Bu yolla İsa'nın son yemeğinde kullandığı kadehe gönderme yapılarak, 'Kutsal Kase'nin aslında Magdalena'nın rahmi olduğuna işaret ediliyor. Bir başka deyişle Da Vinci tablosuyla aslında "Hz. İsa evlendi ve çocukları oldu" mesajını vermeye çalışıyor. Sion tarikatı, şifrelerle verilen mesajla 'Kutsal Kase' olarak bilinen ve İsa'nın torunlarının yaşamları hakkında bilgiler içeren gizli belgelere sahip olduğunu vurgulamak istiyor. Sion üyeleri "zamanı geldiğinde" Kutsal Kase belgelerinin açıklanacağını ifade ediyor.

Peki Katolik dünyasının ruhani merkezi olan Vatikan boş mu duruyor? Elbette hayır... Çünkü gizli belgelerin açıklanması, Vatikan'ın iktidarının son bulması anlamına geliyor. Vatikan'a bağlı 'şeytani' Opus Dei tarikatı da Kutsal Kase belgelerini ele geçirmeye çalışıyor. Opus Dei'ye bağlı suikastçılar Sion tarikatının günümüzdeki üyelerini öldürerek belgeleri bulmayı amaçlıyor.

Zamanı geldi mi?
İşte Opus Dei ve Sion tarikatı arasındaki çekişme öykünün ana temasını oluşturuyor. Bu noktada akıllara kritik bir soru geliyor... Da Vinci Şifresi, Sioncular'ın dediği gibi "Hz.İsa ile gerçeklerin açıklanmasının zamanı geldiği" için önce kitap şimdi de film olarak kitlelere mi sunuluyor? Yoksa tüm bunlar Vatikan'ın savunduğu gibi hayal ürünü mü? Bu sorunun cevabını filmi izledikten bulacaksınız.

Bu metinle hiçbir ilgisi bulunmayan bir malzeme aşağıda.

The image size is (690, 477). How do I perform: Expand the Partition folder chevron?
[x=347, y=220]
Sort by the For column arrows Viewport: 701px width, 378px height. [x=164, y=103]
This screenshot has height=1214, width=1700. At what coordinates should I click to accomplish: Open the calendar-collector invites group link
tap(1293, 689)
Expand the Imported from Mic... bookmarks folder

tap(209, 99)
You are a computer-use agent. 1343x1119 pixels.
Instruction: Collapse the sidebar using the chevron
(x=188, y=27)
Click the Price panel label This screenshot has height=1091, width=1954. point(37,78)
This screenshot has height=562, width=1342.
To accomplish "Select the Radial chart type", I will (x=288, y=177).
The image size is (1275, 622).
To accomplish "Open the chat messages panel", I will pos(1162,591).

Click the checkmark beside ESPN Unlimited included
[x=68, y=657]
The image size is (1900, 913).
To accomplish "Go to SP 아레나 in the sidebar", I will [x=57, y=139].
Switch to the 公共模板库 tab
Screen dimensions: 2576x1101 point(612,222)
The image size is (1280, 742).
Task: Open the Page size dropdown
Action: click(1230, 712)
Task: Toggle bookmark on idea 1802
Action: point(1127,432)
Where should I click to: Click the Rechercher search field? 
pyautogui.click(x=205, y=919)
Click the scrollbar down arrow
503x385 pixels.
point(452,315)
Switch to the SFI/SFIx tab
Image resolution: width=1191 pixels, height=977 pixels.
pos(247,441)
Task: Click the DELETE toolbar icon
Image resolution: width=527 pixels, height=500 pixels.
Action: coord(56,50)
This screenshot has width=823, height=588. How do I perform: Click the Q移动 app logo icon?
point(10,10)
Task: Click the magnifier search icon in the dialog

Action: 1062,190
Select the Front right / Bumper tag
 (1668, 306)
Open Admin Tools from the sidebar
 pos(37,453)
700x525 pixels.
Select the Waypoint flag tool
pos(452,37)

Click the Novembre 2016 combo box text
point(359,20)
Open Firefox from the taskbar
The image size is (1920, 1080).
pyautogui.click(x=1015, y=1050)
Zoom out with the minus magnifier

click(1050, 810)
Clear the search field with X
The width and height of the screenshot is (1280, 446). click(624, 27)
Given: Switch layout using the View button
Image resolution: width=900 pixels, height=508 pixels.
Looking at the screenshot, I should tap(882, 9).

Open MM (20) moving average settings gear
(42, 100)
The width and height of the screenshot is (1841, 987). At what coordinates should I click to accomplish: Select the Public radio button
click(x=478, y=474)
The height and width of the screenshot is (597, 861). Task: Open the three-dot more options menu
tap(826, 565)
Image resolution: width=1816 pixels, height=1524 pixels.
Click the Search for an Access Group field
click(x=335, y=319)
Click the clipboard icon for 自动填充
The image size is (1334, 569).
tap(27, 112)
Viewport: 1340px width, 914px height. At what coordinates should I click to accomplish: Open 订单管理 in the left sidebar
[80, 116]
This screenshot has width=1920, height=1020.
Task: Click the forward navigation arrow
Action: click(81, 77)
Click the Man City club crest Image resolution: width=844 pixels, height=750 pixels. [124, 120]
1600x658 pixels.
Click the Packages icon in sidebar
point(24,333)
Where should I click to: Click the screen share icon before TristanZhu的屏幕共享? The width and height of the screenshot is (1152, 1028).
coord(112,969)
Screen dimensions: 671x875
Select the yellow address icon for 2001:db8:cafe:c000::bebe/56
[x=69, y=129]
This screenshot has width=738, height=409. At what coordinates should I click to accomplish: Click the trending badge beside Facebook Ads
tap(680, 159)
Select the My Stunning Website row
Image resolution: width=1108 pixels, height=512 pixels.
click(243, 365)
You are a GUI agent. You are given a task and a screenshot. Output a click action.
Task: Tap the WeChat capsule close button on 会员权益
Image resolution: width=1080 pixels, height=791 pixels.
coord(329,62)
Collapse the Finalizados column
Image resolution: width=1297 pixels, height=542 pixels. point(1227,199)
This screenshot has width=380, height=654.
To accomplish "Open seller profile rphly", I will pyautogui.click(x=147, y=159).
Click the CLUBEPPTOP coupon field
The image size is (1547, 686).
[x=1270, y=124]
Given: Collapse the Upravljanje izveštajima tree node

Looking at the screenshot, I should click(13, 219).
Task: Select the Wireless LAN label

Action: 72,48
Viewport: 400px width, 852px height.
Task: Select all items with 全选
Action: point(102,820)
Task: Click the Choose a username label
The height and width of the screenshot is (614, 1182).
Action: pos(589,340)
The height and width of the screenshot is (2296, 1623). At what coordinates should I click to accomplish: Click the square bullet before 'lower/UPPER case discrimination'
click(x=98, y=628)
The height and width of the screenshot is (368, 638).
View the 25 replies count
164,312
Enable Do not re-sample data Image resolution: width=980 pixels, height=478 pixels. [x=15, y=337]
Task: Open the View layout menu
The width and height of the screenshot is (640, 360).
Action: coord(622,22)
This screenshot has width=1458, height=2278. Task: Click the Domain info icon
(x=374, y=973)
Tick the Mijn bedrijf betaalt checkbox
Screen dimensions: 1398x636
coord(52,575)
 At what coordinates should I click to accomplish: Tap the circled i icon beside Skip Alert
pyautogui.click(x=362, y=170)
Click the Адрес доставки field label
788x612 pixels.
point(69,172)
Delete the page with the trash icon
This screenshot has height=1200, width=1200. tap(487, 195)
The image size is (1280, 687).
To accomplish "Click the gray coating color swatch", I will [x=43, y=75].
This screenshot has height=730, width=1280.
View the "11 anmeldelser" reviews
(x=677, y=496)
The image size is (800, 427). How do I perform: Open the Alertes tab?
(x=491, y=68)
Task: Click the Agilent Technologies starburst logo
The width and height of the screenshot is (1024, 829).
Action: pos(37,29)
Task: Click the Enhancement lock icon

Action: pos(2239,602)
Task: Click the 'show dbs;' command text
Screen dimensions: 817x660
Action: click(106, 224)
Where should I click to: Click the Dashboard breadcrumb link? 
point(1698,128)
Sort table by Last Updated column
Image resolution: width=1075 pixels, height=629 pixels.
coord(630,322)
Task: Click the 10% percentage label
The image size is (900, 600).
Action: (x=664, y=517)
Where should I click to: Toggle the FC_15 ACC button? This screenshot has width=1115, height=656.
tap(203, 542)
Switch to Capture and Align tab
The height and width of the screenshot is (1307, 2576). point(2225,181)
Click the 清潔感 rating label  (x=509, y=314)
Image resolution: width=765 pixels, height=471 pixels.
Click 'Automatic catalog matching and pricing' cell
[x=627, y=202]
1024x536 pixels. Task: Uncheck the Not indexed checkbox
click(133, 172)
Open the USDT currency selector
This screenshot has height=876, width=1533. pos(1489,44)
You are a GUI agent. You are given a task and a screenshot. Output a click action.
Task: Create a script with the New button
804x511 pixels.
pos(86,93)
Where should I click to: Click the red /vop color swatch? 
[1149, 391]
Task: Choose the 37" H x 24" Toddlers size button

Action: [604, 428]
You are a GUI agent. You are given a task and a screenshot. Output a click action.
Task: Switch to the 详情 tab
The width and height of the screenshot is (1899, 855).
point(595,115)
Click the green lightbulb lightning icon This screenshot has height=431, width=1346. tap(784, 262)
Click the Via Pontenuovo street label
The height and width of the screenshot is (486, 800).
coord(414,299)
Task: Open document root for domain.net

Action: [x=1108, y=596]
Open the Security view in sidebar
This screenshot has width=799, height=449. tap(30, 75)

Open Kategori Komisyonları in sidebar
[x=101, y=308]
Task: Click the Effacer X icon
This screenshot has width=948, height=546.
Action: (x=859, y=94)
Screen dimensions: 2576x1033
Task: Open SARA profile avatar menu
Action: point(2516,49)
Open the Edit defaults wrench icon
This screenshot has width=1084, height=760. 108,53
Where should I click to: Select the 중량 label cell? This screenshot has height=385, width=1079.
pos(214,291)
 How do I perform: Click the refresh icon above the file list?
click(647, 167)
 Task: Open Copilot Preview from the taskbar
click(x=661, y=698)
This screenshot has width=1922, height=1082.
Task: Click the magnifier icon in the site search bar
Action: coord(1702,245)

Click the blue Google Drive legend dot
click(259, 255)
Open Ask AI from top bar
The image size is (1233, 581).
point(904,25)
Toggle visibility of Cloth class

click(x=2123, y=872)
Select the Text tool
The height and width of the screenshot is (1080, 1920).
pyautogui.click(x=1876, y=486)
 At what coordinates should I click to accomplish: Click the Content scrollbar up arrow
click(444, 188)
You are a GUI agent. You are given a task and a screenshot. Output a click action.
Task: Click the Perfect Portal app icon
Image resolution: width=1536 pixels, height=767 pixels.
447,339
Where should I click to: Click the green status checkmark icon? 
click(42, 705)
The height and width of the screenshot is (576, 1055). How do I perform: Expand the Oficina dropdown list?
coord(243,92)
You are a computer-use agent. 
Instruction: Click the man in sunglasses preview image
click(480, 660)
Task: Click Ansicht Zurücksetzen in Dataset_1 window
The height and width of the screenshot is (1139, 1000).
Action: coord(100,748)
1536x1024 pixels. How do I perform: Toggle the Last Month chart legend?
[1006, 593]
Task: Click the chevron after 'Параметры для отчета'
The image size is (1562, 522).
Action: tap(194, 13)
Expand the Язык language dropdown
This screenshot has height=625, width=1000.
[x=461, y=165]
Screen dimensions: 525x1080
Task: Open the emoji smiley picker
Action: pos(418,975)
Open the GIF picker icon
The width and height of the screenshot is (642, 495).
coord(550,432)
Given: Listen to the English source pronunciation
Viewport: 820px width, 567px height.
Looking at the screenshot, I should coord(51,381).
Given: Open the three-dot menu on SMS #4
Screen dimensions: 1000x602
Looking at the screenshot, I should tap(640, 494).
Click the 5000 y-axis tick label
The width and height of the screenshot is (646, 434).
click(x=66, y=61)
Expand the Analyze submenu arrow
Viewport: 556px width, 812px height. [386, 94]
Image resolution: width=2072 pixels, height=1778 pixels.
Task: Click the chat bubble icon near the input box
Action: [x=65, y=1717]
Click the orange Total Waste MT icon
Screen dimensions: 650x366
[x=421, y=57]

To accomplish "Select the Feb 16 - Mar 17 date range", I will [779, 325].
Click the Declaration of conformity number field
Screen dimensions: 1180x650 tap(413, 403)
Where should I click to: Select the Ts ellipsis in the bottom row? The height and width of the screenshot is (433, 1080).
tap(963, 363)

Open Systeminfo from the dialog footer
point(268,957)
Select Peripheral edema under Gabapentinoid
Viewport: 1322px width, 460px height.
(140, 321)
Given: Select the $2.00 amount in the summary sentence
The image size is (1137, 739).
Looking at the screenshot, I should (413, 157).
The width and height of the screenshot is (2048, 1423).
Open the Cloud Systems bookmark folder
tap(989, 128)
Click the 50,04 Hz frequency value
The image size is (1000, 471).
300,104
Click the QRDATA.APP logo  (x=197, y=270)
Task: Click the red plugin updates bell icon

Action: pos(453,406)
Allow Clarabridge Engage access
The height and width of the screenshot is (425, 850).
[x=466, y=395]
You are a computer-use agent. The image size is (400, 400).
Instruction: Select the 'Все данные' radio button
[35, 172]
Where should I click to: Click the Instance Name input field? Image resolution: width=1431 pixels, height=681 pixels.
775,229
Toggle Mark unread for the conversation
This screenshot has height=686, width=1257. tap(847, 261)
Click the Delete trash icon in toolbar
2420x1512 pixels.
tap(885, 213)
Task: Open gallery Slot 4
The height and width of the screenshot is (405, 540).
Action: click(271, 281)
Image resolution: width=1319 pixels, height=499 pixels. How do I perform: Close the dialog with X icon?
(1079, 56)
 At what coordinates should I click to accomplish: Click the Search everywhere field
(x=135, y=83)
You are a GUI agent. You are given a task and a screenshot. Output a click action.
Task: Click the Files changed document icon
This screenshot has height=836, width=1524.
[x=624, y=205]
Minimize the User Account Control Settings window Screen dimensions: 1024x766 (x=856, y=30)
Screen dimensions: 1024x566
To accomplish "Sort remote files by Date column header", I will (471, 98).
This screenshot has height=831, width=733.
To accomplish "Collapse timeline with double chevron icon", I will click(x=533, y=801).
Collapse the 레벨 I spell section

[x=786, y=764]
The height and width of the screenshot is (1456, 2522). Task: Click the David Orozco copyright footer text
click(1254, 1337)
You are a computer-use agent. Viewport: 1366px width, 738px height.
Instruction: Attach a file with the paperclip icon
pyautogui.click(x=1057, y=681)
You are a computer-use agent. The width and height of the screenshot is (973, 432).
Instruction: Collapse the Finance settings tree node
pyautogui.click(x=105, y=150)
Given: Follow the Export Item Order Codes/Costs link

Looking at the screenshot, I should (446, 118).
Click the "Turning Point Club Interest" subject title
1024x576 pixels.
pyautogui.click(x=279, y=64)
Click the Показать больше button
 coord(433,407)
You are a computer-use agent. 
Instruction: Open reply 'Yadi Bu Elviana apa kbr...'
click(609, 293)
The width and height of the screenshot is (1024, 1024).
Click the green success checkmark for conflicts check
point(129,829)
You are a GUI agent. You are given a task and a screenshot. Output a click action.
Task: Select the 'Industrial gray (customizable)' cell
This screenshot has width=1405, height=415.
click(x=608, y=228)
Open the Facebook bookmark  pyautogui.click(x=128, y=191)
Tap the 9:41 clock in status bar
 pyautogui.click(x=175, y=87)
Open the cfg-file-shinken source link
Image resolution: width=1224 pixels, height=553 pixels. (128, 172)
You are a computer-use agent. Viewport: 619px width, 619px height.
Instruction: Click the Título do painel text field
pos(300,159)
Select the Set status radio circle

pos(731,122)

Hz. İsa'yı Roma İmparatoru Konstantin 'tanrısallaştırdı'
Da Vinci Şifresi'ne göre ilk Hıristiyanlar, Hz. İsa'nın ölümlü bir peygamber olduğuna inanıyordu. Dünyaya sunduğu dinin kutsallığı tartışılmamasına rağmen, kitleler Hıristiyanlığı kabul etmekte zorlanıyordu. Ancak Roma İmparatoru Konstantin bu duruma el koydu. Günümüzde Bursa ilimizin sınırları içinde olan İznik'te M.S 325 yılında bir Konsül düzenledi. Konstantin İznik Konsülü'nde Hz. İsa'yı Tanrı'nın Oğlu olarak ilan etti. Hz. İsa'dan ölümlü olarak bahseden tüm indileri toplatıp imha etti ve İsa'nın Tanrı'nın oğlu olduğunu yazan 4 incil hazırlattı. Böylece Hıristiyanlığı 'kutsallığını artırarak' kitleleri yönetmek için iktidarını güçlendirmeyi başardı. Vatikan ise elbette bu iddiaları reddederek ilk yazılan İncillerde de Hz. İsa'nın Tanrı'nın oğlu olarak tanımlandığını savunuyor.

Da Vinci kimdir?
Filozof, heykeltraş, ressam, mühendis ve mucit... Rönesans'ın simgesi olan Leonardo da Vinci 1452'de doğdu. Da Vinci o dönemlerde hayal dahi edilemeyen uçak, helikopter, paraşüt ve yaylı-kurmalı araba modelleri tasarladı. Da Vinci'nin fikirlerini 250 yıl sonra Newton fiziksel formüllere döktü. En önemli sanat eserleri elbette "Mona Lisa" ve "Son Yemek" tabloları oldu. Yaşamını Floransa, Milano, Roma saraylarında sürdürdü.